* Exercise description *
Starting from the first line, transcribe the whole listing exactly.

* The records *

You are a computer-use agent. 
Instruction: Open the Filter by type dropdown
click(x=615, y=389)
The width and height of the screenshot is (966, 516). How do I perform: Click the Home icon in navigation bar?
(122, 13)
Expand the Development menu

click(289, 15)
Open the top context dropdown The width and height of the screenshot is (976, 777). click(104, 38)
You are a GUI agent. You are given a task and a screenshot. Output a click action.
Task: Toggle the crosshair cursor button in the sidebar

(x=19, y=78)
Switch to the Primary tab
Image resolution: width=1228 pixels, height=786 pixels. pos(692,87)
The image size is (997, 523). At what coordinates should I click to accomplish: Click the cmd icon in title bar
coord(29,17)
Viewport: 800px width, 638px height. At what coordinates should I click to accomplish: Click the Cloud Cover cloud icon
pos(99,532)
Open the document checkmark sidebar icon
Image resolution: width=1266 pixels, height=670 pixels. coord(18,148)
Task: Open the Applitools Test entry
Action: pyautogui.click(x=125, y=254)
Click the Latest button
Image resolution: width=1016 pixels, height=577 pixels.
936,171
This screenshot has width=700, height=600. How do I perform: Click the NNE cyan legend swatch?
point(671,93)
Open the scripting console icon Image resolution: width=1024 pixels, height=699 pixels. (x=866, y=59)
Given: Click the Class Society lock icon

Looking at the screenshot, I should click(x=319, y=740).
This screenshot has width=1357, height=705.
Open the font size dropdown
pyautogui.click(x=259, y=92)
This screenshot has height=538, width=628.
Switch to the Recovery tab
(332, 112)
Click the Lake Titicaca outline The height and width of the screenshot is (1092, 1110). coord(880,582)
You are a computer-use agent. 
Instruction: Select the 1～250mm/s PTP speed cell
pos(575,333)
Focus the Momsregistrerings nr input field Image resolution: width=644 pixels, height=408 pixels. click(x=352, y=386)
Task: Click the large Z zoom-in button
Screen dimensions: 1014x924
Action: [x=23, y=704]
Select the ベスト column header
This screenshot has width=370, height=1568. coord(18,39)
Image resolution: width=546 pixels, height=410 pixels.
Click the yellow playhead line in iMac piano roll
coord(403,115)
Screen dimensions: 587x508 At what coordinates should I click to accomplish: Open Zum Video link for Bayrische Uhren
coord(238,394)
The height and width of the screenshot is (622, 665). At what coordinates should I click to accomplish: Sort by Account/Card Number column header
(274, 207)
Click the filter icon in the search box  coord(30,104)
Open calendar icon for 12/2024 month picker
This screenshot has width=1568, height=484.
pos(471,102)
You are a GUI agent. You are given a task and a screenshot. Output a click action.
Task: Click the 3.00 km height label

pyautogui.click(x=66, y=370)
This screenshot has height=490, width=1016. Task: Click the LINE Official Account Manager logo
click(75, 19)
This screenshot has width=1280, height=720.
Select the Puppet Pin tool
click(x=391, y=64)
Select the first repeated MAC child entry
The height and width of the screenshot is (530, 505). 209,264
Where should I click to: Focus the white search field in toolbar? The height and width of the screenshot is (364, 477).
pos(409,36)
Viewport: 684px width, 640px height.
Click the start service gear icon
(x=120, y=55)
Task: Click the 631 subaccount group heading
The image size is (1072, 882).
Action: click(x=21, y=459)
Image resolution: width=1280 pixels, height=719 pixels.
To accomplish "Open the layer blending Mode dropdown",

* Completed exercise *
You are a computer-use agent. 
Instruction: Open the Filter by type dropdown
click(x=615, y=389)
The width and height of the screenshot is (966, 516). How do I perform: Click the Home icon in navigation bar?
(122, 13)
Expand the Development menu

click(289, 15)
Open the top context dropdown The width and height of the screenshot is (976, 777). click(104, 38)
You are a GUI agent. You are given a task and a screenshot. Output a click action.
Task: Toggle the crosshair cursor button in the sidebar

(x=19, y=78)
Switch to the Primary tab
Image resolution: width=1228 pixels, height=786 pixels. pos(692,87)
The image size is (997, 523). At what coordinates should I click to accomplish: Click the cmd icon in title bar
coord(29,17)
Viewport: 800px width, 638px height. At what coordinates should I click to accomplish: Click the Cloud Cover cloud icon
pos(99,532)
Open the document checkmark sidebar icon
Image resolution: width=1266 pixels, height=670 pixels. coord(18,148)
Task: Open the Applitools Test entry
Action: pyautogui.click(x=125, y=254)
Click the Latest button
Image resolution: width=1016 pixels, height=577 pixels.
936,171
This screenshot has width=700, height=600. How do I perform: Click the NNE cyan legend swatch?
point(671,93)
Open the scripting console icon Image resolution: width=1024 pixels, height=699 pixels. (x=866, y=59)
Given: Click the Class Society lock icon

Looking at the screenshot, I should click(x=319, y=740).
This screenshot has width=1357, height=705.
Open the font size dropdown
pyautogui.click(x=259, y=92)
This screenshot has height=538, width=628.
Switch to the Recovery tab
(332, 112)
Click the Lake Titicaca outline The height and width of the screenshot is (1092, 1110). coord(880,582)
You are a computer-use agent. 
Instruction: Select the 1～250mm/s PTP speed cell
pos(575,333)
Focus the Momsregistrerings nr input field Image resolution: width=644 pixels, height=408 pixels. click(x=352, y=386)
Task: Click the large Z zoom-in button
Screen dimensions: 1014x924
Action: [x=23, y=704]
Select the ベスト column header
This screenshot has width=370, height=1568. coord(18,39)
Image resolution: width=546 pixels, height=410 pixels.
Click the yellow playhead line in iMac piano roll
coord(403,115)
Screen dimensions: 587x508 At what coordinates should I click to accomplish: Open Zum Video link for Bayrische Uhren
coord(238,394)
The height and width of the screenshot is (622, 665). At what coordinates should I click to accomplish: Sort by Account/Card Number column header
(274, 207)
Click the filter icon in the search box  coord(30,104)
Open calendar icon for 12/2024 month picker
This screenshot has width=1568, height=484.
pos(471,102)
You are a GUI agent. You are given a task and a screenshot. Output a click action.
Task: Click the 3.00 km height label

pyautogui.click(x=66, y=370)
This screenshot has height=490, width=1016. Task: Click the LINE Official Account Manager logo
click(75, 19)
This screenshot has width=1280, height=720.
Select the Puppet Pin tool
click(x=391, y=64)
Select the first repeated MAC child entry
The height and width of the screenshot is (530, 505). 209,264
Where should I click to: Focus the white search field in toolbar? The height and width of the screenshot is (364, 477).
pos(409,36)
Viewport: 684px width, 640px height.
Click the start service gear icon
(x=120, y=55)
Task: Click the 631 subaccount group heading
The image size is (1072, 882).
Action: click(x=21, y=459)
Image resolution: width=1280 pixels, height=719 pixels.
To accomplish "Open the layer blending Mode dropdown",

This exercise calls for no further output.